Climbing Trips

Camp Muir, Round Two: A Huge Success… With A Twist!

Michelle and I really wanted to summit Mt. Rainier this season, but we weren’t able to get our ducks in a row early enough (we own neither ice axes nor crampons, and we need some mountaineering training). So we decided to hike up to Camp Muir again, utilizing the knowledge we had (and mistakes we’d made) from our previous trip back in June.

We got our things together the night before, and got up early Saturday morning to start the long drive to Paradise, WA. After a quick stop in Graham, WA to drop the dog off with a sitter, we arrived at an already very crowded Visitor’s Center. We also arrived to an absolutely amazing site: lush, green grass, beautiful wildflowers and Mt. Rainier towering over us against a beautiful blue sky. What a stark contrast to when we were here in June!

I had decided back in June that I was ready to ask Michelle a very important question, and after our memorable and unfortunate first visit to Mt. Rainier (things got even worse for Michelle the night after we returned), I knew that our next visit would be the perfect time to do so. But more on that to come shortly.

Michelle, so unsuspecting.

We started up the paved path (lame, but I understand the whole ADA thing, so it’s cool), making good time and passing lots of people on the way. It didn’t take long for us to hit the Muir Snowfield. This appeared to be a turn-around point for many people, but we pushed on. We donned slightly more appropriate attire, re-applied the sunscreen, and stepped out onto the snow. We knew we were starting the hardest part of the hike.

We moved methodically up the snowfield, not too fast but not too slow, maintaining a steady pace. We took a couple of short breaks to take some pictures and grub some food. We reached Camp Muir about 1:45, approximately 3 hours and 45 minutes after leaving the parking lot. Pretty good for 4 miles and 4600′ of elevation! I proceeded to take a short nap, as I was tired and didn’t feel very good (I hadn’t eaten much and probably wasn’t drinking enough water, so a nap was the only thing that took away the light headache and nausea).

After chatting with a few others and generally enjoying the view, the time came to start our descent. But first, the very important question I mentioned earlier:

Yay! Seeing as this was honestly the only reason I suggested we hike Camp Muir again this season (even though I knew we wouldn’t be able to summit Mt. Rainier, which is where I really wanted to ask her to marry me), the trip was a HUGE success! Icing on the cake: neither of us had the slightest hint of sunburn, haha.

━━━━━━━━━━

[WRITTEN EXERCISE] Revise the Camp Muir trip report starting at "We got our things" and ending at "to come shortly.", changing "Saturday" to "Sunday".

[DATA BLOCK]
━━━━━━━━━━

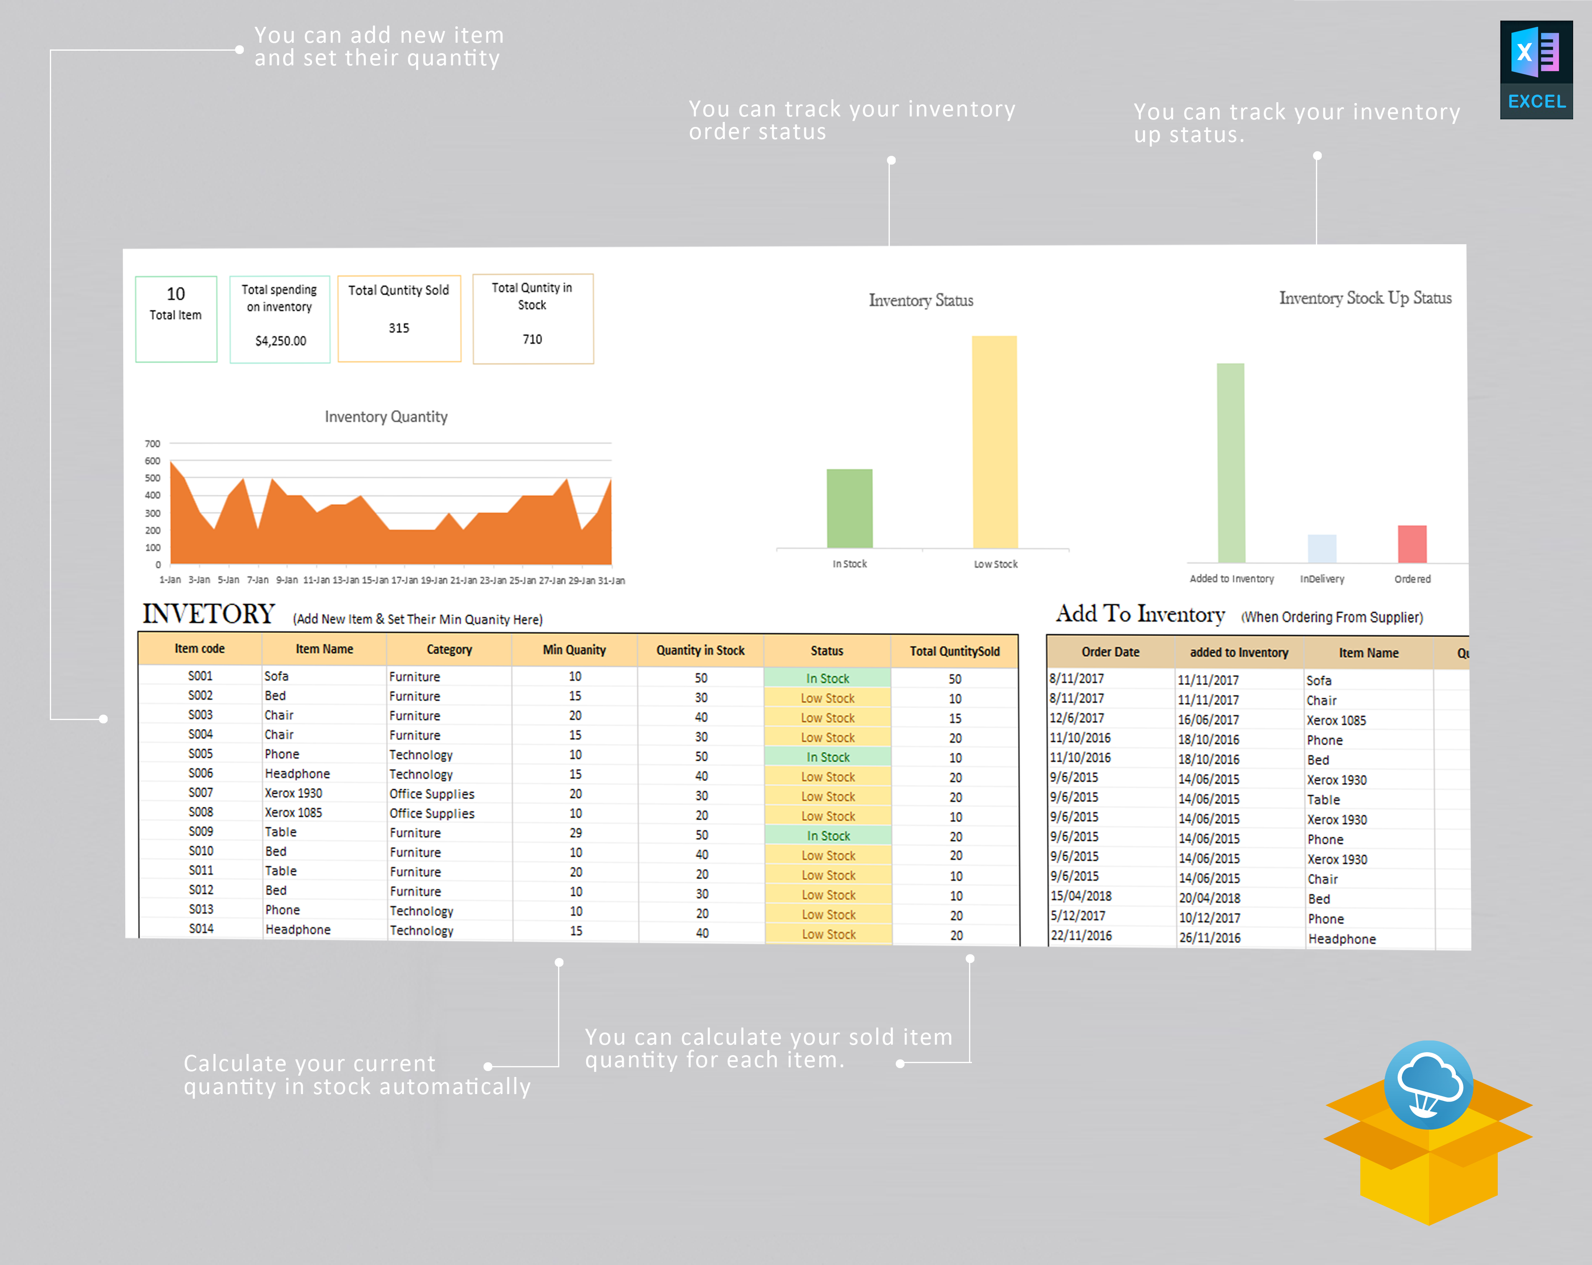1592x1265 pixels.
Task: Select Total spending on inventory box
Action: tap(280, 319)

━━━━━━━━━━

[RESPONSE]
We got our things together the night before, and got up early Sunday morning to start the long drive to Paradise, WA. After a quick stop in Graham, WA to drop the dog off with a sitter, we arrived at an already very crowded Visitor’s Center. We also arrived to an absolutely amazing site: lush, green grass, beautiful wildflowers and Mt. Rainier towering over us against a beautiful blue sky. What a stark contrast to when we were here in June!

I had decided back in June that I was ready to ask Michelle a very important question, and after our memorable and unfortunate first visit to Mt. Rainier (things got even worse for Michelle the night after we returned), I knew that our next visit would be the perfect time to do so. But more on that to come shortly.